Factually, the U.S. drone strikes challenge the international rule of law– precisely because they defy straightforward legal categorization. In fact, drone strikes—or, more accurately, the post-9/11 legal theories underlying such strikes—constitute a serious, sustained, and visible assault on the generally accepted meaning of certain core legal concepts, including self-defense, armed attack, imminence, necessity, proportionality, combatant, civilian, armed conflict, and hostilities. Moreover, the drone regime challenges the very basis of state sovereignty as well laws of war.

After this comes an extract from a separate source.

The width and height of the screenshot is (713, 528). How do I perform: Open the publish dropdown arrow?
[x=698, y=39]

The UN’s special rapporteur on extrajudicial, summary or arbitrary executions has already pointed out that drone technology is being misused as a form of global policing. Not least because this undermines international security and will encourage more states and terrorist groups to acquire unmanned weapons, a UN report warns

And above all, the unlawful use of force remains the core: of drone strikes’ ‘illegitimacy. Article 2(4) of the UN Charter provides that “[a] Members shall refrain in their international relations from the threat or use of force against the territorial integrity or political independence of any state, or in any other manner inconsistent with the Purposes of the United Nations.” These cross-border drone operations– carried outside the areas of active hostilities—are in clear violations of Article 2(4) in the absence of some form of justification, for they entail military personnel or weapons entering Pakistani territory and inflicting considerable violence upon persons present in Pakistan and their property.

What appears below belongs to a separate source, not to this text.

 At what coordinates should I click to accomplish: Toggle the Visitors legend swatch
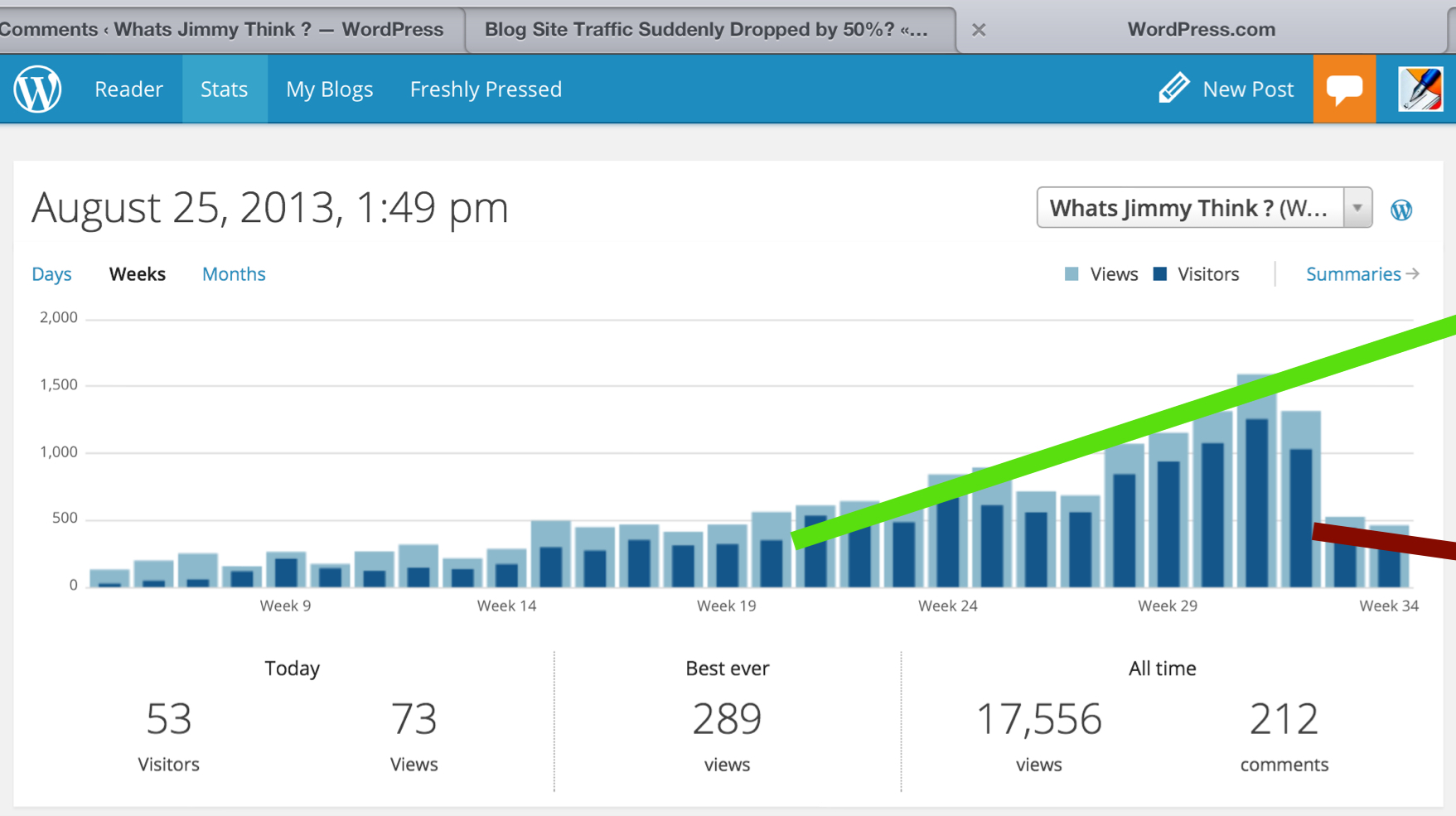coord(1160,274)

“Drones are becoming synonymous with US counterterrorism strategy,” said Sarah Holewinski, executive director of the Center for Civilians in Conflict. “But unlike in regular wars, policymakers are failing to ask the hard questions here, including whether other tactics or strategies are more appropriate than drone strikes, and whether US expansion of drone operations is causing more harm than good.” The government of Pakistan has categorically said that we will not allow kinetic use of drones nor are we interested in the surveillance of your drones. That’s a very clear-cut policy of this government, “Foreign Minister Shah Mehmood Qureshi said.

By many measures, these concerns about the drone operations— motivated by norms of humanity and the voices of public conscience—have been progressively encoded into international law through treaties such as the Hague Conventions, Geneva Conventions, International Covenant on Civil and Political Rights, Convention on Certain Conventional Weapons, Antipersonnel Landmine Ban Treaty, and Convention on Cluster Munitions. They have also undergirded activism, academic writing, and various forms of legal and political action to curtail, prevent, or stop the spread of tools of violence, as well as violence itself.

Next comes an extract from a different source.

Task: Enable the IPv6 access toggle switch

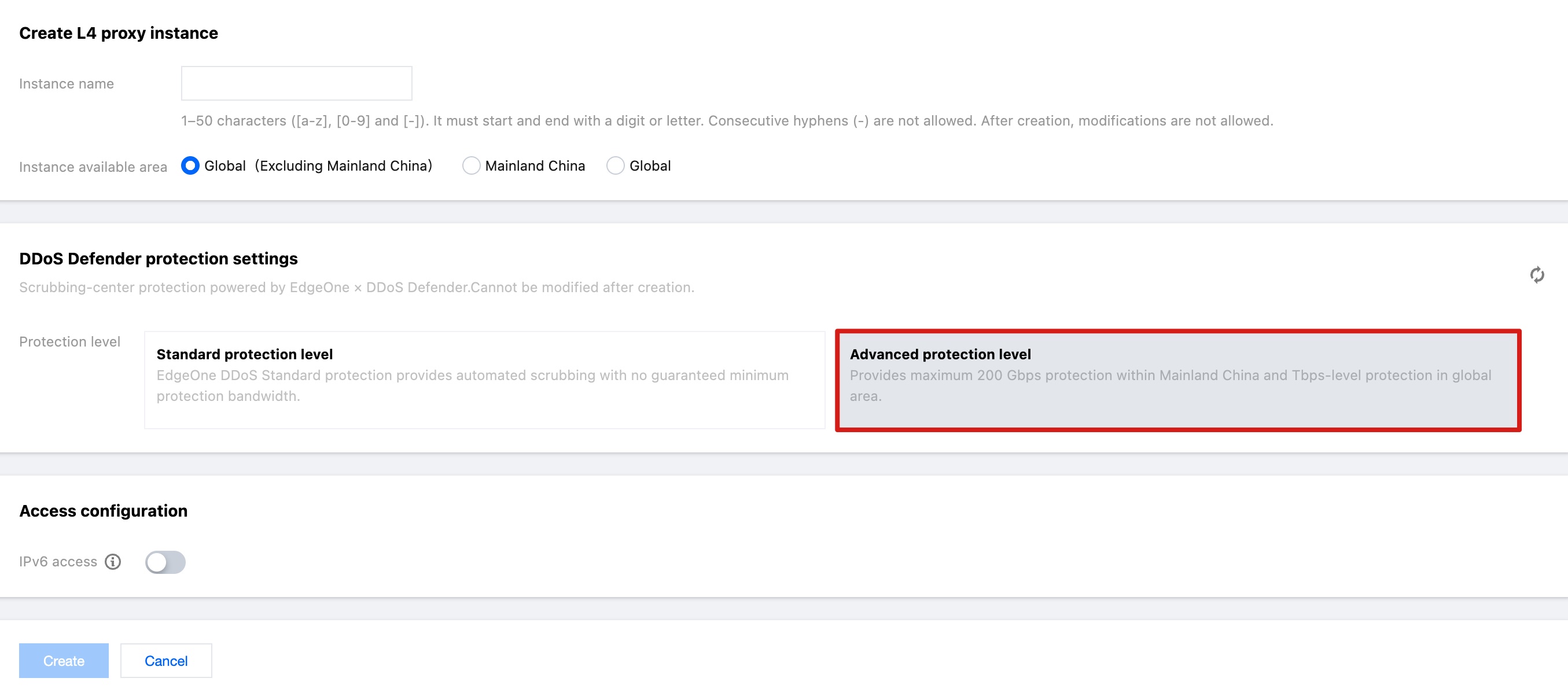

Needless to say, the issue of legitimacy raises at least four significant questions/ unresolved issues. But unfortunately, these questions remain insufficiently answered: (1) the need to find out more about why nations do not comply with their international law obligations and the role those government legal advisers actually play in this respect; (2) the desirability of examining the role of, not only the US State Department Legal Adviser, but of all foreign office legal advisers collectively in making the international legal system work and of fostering closer consultative and other cooperative relationships among foreign office legal advisers from the US and other countries;(3) the consequent need to learn more about what these attitudes and perceptions are and how they might be changed so as to encourage broader governmental and public understanding of and respect for the role and importance of international law in an effective US foreign policy; and (4)what are the costs of acting illegitimately?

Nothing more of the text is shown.